PKセーブの極意は「目力で相手を威圧するくらい」

 そんな川口らしさが存分に発揮されてきたシーンと言えば、PKの場面だろう。チームにとって絶体絶命と言える試合中のPKシーン、あるいは120分の死闘を経て迎えた勝負を分けるPK戦において、川口はキャリアの中で多くの記憶に残るセーブを見せてきた。

 なかでも“神セーブ”として今も語り継がれるのが、2004年7月31日に中国の重慶で行われたアジアカップ準々決勝、ヨルダン戦でのPK戦だ。120分の死闘を1-1で終え、迎えたPK戦でも日本は大苦戦。1人目の中村俊輔(現・ジュビロ磐田)、2人目の三都主アレサンドロが連続で失敗。
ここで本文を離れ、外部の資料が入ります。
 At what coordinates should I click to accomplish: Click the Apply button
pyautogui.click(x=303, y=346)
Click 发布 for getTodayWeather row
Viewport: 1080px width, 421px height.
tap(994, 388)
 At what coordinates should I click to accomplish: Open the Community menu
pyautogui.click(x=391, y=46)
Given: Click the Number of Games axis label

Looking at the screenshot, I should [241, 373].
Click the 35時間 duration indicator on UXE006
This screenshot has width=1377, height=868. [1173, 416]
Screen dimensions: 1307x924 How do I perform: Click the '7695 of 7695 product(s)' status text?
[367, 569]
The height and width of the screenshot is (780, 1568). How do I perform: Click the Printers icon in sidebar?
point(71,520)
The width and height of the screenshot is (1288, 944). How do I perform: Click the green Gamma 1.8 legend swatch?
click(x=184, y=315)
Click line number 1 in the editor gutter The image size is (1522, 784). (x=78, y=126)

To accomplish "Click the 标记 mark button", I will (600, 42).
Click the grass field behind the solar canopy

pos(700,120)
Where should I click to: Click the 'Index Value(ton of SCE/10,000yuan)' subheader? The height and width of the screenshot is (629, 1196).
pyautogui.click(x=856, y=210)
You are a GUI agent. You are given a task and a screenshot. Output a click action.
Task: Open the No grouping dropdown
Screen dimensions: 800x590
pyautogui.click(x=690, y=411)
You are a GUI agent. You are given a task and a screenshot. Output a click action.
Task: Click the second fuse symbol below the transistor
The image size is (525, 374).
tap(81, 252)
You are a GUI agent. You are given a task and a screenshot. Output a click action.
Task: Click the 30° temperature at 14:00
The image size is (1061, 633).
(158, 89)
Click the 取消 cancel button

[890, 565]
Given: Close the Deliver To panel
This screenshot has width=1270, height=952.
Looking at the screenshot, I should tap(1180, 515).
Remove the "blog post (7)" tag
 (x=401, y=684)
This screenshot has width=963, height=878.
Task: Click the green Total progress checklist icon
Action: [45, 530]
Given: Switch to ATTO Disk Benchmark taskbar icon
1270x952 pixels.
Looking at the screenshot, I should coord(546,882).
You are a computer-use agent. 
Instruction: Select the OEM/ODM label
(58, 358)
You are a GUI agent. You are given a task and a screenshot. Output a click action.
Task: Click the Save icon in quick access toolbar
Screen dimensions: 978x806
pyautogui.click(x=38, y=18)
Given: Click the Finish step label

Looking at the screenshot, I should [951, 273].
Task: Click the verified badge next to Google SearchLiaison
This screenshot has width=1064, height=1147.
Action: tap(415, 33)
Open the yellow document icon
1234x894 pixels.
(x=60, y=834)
さらにPK戦の最中に芝が荒れていることからサイド変更が行われるなど、GKにとっては集中力を保つのが難しい状況が訪れていた。だが川口は、この絶体絶命の状況のなかで神懸かり的セーブを連発していく。7人目までもつれ込んだPK戦を4-3で制する立役者となった。

 引退会見でこうした「PKストップの極意」について聞かれた川口は、「特にないですね(笑)」と答えつつも、“炎の守護神”らしい言葉でつないだ。

「目力で相手を威圧するくらいですからね。最近、キッカーの質も非常に上がっていますし、PKを止めるGKも増えている。特にコツというのはないですね。相手をいかに威圧するかだと思います」

 相手キッカーがボールをセットする姿を、ゴールマウスからじっと睨みつける――。11メートルの距離で向かい合う1対1の果たし合いで、川口が最も大切にしたのは「目力」だったという。

 絶体絶命のピンチでも動じない「不動のメンタル」と「目力で相手を威圧する」。現役引退会見で語られた言葉には、多くのファンに愛された川口らしさがあふれていた。